PROVIDED INFORMATION >>
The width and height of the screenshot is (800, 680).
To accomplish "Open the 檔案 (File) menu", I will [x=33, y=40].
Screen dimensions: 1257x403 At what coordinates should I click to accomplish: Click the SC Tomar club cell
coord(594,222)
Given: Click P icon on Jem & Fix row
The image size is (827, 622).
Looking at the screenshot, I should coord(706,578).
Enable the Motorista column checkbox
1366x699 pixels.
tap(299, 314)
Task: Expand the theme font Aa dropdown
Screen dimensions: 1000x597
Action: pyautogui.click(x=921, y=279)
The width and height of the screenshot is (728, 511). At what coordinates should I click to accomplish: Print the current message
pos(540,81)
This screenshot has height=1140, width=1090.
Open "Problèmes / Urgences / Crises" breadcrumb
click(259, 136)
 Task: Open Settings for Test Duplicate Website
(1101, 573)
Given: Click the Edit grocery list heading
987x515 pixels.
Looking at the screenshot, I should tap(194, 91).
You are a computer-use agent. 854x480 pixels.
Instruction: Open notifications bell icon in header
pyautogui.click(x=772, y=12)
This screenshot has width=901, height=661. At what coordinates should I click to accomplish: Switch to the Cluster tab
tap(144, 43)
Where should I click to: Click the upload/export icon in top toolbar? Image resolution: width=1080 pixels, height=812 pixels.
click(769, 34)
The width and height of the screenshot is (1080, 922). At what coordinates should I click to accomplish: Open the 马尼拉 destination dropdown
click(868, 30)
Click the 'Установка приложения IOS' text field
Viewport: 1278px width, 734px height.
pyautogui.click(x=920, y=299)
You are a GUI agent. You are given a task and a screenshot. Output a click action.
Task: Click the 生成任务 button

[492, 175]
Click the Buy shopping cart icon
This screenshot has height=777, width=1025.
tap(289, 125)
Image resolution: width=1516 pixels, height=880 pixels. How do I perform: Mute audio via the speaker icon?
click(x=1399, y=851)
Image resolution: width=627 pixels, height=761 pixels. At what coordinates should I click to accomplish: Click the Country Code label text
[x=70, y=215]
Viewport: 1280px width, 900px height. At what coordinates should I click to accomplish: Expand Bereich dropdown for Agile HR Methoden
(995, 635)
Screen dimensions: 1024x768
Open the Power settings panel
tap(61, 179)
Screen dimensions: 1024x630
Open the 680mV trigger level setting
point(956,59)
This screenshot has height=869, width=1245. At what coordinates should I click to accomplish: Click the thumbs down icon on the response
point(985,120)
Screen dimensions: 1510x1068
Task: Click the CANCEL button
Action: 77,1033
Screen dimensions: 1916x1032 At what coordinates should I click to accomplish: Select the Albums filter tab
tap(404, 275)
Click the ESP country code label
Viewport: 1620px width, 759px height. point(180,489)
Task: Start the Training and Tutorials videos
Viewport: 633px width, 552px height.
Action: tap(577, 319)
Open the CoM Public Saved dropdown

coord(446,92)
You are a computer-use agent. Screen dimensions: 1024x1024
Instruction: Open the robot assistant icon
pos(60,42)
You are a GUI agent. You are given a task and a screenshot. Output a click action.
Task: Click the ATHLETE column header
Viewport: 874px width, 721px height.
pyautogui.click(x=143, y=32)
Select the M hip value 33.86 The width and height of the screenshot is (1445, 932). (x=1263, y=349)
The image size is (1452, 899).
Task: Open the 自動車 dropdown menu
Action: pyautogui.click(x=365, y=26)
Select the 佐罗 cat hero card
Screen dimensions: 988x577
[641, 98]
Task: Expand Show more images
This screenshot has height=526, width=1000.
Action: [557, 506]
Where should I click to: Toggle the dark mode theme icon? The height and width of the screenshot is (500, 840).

ACTIVITY >>
Retype all of the material, exactly as written.

RESULT OF THE TASK >>
The width and height of the screenshot is (800, 680).
To accomplish "Open the 檔案 (File) menu", I will [x=33, y=40].
Screen dimensions: 1257x403 At what coordinates should I click to accomplish: Click the SC Tomar club cell
coord(594,222)
Given: Click P icon on Jem & Fix row
The image size is (827, 622).
Looking at the screenshot, I should coord(706,578).
Enable the Motorista column checkbox
1366x699 pixels.
tap(299, 314)
Task: Expand the theme font Aa dropdown
Screen dimensions: 1000x597
Action: pyautogui.click(x=921, y=279)
The width and height of the screenshot is (728, 511). At what coordinates should I click to accomplish: Print the current message
pos(540,81)
This screenshot has height=1140, width=1090.
Open "Problèmes / Urgences / Crises" breadcrumb
click(259, 136)
 Task: Open Settings for Test Duplicate Website
(1101, 573)
Given: Click the Edit grocery list heading
987x515 pixels.
Looking at the screenshot, I should tap(194, 91).
You are a computer-use agent. 854x480 pixels.
Instruction: Open notifications bell icon in header
pyautogui.click(x=772, y=12)
This screenshot has width=901, height=661. At what coordinates should I click to accomplish: Switch to the Cluster tab
tap(144, 43)
Where should I click to: Click the upload/export icon in top toolbar? Image resolution: width=1080 pixels, height=812 pixels.
click(769, 34)
The width and height of the screenshot is (1080, 922). At what coordinates should I click to accomplish: Open the 马尼拉 destination dropdown
click(868, 30)
Click the 'Установка приложения IOS' text field
Viewport: 1278px width, 734px height.
pyautogui.click(x=920, y=299)
You are a GUI agent. You are given a task and a screenshot. Output a click action.
Task: Click the 生成任务 button

[492, 175]
Click the Buy shopping cart icon
This screenshot has height=777, width=1025.
tap(289, 125)
Image resolution: width=1516 pixels, height=880 pixels. How do I perform: Mute audio via the speaker icon?
click(x=1399, y=851)
Image resolution: width=627 pixels, height=761 pixels. At what coordinates should I click to accomplish: Click the Country Code label text
[x=70, y=215]
Viewport: 1280px width, 900px height. At what coordinates should I click to accomplish: Expand Bereich dropdown for Agile HR Methoden
(995, 635)
Screen dimensions: 1024x768
Open the Power settings panel
tap(61, 179)
Screen dimensions: 1024x630
Open the 680mV trigger level setting
point(956,59)
This screenshot has height=869, width=1245. At what coordinates should I click to accomplish: Click the thumbs down icon on the response
point(985,120)
Screen dimensions: 1510x1068
Task: Click the CANCEL button
Action: 77,1033
Screen dimensions: 1916x1032 At what coordinates should I click to accomplish: Select the Albums filter tab
tap(404, 275)
Click the ESP country code label
Viewport: 1620px width, 759px height. point(180,489)
Task: Start the Training and Tutorials videos
Viewport: 633px width, 552px height.
Action: tap(577, 319)
Open the CoM Public Saved dropdown

coord(446,92)
You are a computer-use agent. Screen dimensions: 1024x1024
Instruction: Open the robot assistant icon
pos(60,42)
You are a GUI agent. You are given a task and a screenshot. Output a click action.
Task: Click the ATHLETE column header
Viewport: 874px width, 721px height.
pyautogui.click(x=143, y=32)
Select the M hip value 33.86 The width and height of the screenshot is (1445, 932). (x=1263, y=349)
The image size is (1452, 899).
Task: Open the 自動車 dropdown menu
Action: pyautogui.click(x=365, y=26)
Select the 佐罗 cat hero card
Screen dimensions: 988x577
[641, 98]
Task: Expand Show more images
This screenshot has height=526, width=1000.
Action: [557, 506]
Where should I click to: Toggle the dark mode theme icon? The height and width of the screenshot is (500, 840).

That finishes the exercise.